- **Text under study**:
=== Begin Enclosure ===
Biomarkers and preanalytics in Alzheimer’s disease
by Dr Jacqueline Gosink
Biomarkers and preanalytics in Alzheimer’s disease
Analysis of biomarkers such as amyloid-beta peptides and tau proteins in cerebrospinal fluid (CSF) is nowadays a core criterion in Alzheimer’s disease diagnostics. Test methods such as ELISA and chemiluminescence immunoassay enable robust and reproducible measurement of the analytes in patient CSF samples. Recommendations for preanalytical sample collection and handling have enhanced the standardization of the analyses.
Alzheimer’s disease
Alzheimer’s disease (AD) is the most common cause of dementia in old age. It is characterized by progressive cognitive impairment caused by degeneration of brain cells. The biological hallmarks of the disease are amyloid-beta (Aβ)-containing plaques and taucontaining neurofibrillary tangles which build-up in major hubs of the brain [1]. Plaques of Aβ1-42 form extracellularly next to the nerve cell ends as a result of disruption in the breakdown of Aβ peptides (Fig. 1). Aggregates of hyperphosphorylated tau protein (P-tau) accumulate inside the cells. It is still unclear if the plaques and tangles cause AD or are a by-product of the disease process.
AD cannot be cured. Traditional therapy focuses on management of symptoms with medication, as well as non-pharmacological interventions such as behavioural therapy. In 2021, the first disease-modifying drug came onto the market. Aducanumab, which is marketed under the name Aduhelm™ and is approved in the USA and United Arab Emirates, reduces Aβ plaques in the brain. A second plaque-reducing drug, lecanemab (Leqembi™), has just received accelerated approval from the U.S. Food and Drug Administration (FDA) and is on the verge of being approved in some other countries. Further promising drugs are in the pipeline.
Disease-modifying drugs aim to delay onset or slow progression of AD, but must be applied in the initial stages of mild cognitive impairment before dementia sets in. Thus, the need for early and accurate AD diagnosis has taken on a new urgency. Timely diagnosis is also important for helping patients and their families plan longterm care and support.
=== End Enclosure ===
- **What this task involves**: Continue the text on Alzheimer's disease biomarkers from the point where it stops.

[Records excerpted from a collection]
=== Begin Enclosure ===
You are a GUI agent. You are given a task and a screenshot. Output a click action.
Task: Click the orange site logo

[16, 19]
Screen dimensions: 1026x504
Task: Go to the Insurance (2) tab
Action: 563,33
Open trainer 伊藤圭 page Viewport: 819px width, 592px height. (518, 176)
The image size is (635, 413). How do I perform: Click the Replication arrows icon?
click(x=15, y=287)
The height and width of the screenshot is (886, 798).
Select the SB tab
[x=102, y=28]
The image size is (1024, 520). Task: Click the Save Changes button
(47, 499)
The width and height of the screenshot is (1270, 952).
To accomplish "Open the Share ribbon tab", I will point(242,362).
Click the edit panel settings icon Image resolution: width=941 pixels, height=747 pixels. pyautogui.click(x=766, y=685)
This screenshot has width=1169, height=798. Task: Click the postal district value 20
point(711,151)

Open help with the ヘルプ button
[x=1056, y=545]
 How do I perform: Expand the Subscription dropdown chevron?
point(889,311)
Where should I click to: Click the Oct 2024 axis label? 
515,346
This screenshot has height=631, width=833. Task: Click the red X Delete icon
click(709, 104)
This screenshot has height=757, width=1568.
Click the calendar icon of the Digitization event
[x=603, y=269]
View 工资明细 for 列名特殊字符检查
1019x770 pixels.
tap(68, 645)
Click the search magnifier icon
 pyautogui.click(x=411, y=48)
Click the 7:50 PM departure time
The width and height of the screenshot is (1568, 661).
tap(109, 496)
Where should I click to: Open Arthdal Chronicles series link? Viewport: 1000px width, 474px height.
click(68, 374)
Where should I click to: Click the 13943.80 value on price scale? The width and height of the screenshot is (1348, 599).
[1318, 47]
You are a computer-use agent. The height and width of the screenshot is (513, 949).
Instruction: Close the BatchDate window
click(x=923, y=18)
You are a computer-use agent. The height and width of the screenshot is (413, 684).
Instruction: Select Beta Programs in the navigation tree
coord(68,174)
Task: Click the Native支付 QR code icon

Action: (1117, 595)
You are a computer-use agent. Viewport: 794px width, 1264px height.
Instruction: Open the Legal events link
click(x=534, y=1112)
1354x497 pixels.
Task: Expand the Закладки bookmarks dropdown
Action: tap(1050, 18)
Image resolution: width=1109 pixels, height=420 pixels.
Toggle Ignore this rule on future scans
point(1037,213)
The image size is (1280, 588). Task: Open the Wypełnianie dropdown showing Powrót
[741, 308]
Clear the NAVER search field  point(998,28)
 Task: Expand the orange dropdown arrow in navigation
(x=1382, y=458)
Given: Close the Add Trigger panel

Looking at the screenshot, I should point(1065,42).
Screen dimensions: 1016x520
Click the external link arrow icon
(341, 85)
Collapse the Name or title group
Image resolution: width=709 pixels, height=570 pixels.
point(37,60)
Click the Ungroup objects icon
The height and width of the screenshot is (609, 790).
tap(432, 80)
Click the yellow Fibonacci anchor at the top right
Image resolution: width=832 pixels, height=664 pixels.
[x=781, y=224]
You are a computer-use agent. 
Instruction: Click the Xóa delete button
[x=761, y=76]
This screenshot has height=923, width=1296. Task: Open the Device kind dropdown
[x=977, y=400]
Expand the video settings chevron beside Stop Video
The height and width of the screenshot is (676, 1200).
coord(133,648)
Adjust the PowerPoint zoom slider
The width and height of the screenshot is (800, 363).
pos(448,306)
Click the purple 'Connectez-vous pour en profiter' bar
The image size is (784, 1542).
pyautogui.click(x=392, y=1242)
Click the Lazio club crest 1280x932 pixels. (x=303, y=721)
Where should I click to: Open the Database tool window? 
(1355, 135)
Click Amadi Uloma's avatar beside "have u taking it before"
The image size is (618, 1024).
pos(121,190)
=== End Enclosure ===
- **Solved exercise**:
Diagnostics
Diagnosis of AD is based on clinical evaluation, imaging methods such as positron emission tomography (PET) and analysis of biomarkers in cerebrospinal fluid (CSF). Demonstration of Aβ pathology by imaging or CSF tests is essential prior to treatment with plaque-targeting drugs.
Amyloid-PET and amyloid CSF measurements show a good correlation. However, CSF analysis is considered more sensitive than brain imaging methods, detecting pathologic changes years before disease onset. CSF Aβ constitutes the earliest known marker of AD pathology [2]. Moreover, CSF analysis may be the preferred diagnostic method in some situations, for example when other CSF tests are needed at the same time or due to lower costs and fewer side effects. CSF tests are also easier to perform in regions where specialized PET equipment and qualified staff may not be readily available.
CSF samples for analysis are collected by lumbar puncture (spinal tap), which is considered a safe and well-tolerated procedure. Guidelines for the sample collection are available to minimize the risk of complications and discomfort for patients [3,4].
AD biomarkers
On the one hand, AD is associated with a decrease in the isoform Aβ1-42 in CSF, which can occur as many as 5–10 years before the onset of cognitive changes. The concentration of Aβ1-40, on the other hand, remains unchanged and reflects the individual amyloid expression.
The most reliable measurement of Aβ peptides in AD is provided by the ratio of Aβ1-42 to Aβ1-40 rather than the single parameter Aβ1-42. The Aβ1-42/Aβ1-40 ratio is more stable and comparable between patients and is less influenced by external factors. Furthermore, the ratio demonstrates a higher concordance with PET than Aβ1-42 alone. Measurement of the Aβ1-42/Aβ1-40 ratio is now recommended in all notable guidelines. The amyloid ratio is particularly valuable for discriminating AD from other forms of dementia such as vascular dementia.
Figure 1. Amyloid-beta and tau deposits in Alzheimer’s disease pathology
The concentration of tau proteins in CSF increases as AD progresses. Total tau is a general marker of neuronal injury and is also elevated in other conditions such as traumatic brain injury, stroke and Creutzfeldt-Jakob disease. Phosphorylated tau (P-tau) is a specific indicator of neurofibrillary tangles. Tau phosphorylated at the position threonine 181 is the most studied form and serves as a marker for AD.
Determination of the triad of Aβ1-42/Aβ1-40 ratio, total tau and P-tau in CSF provides vital support in the diagnosis of AD and helps predict progression to dementia in patients with mild cognitive impairment.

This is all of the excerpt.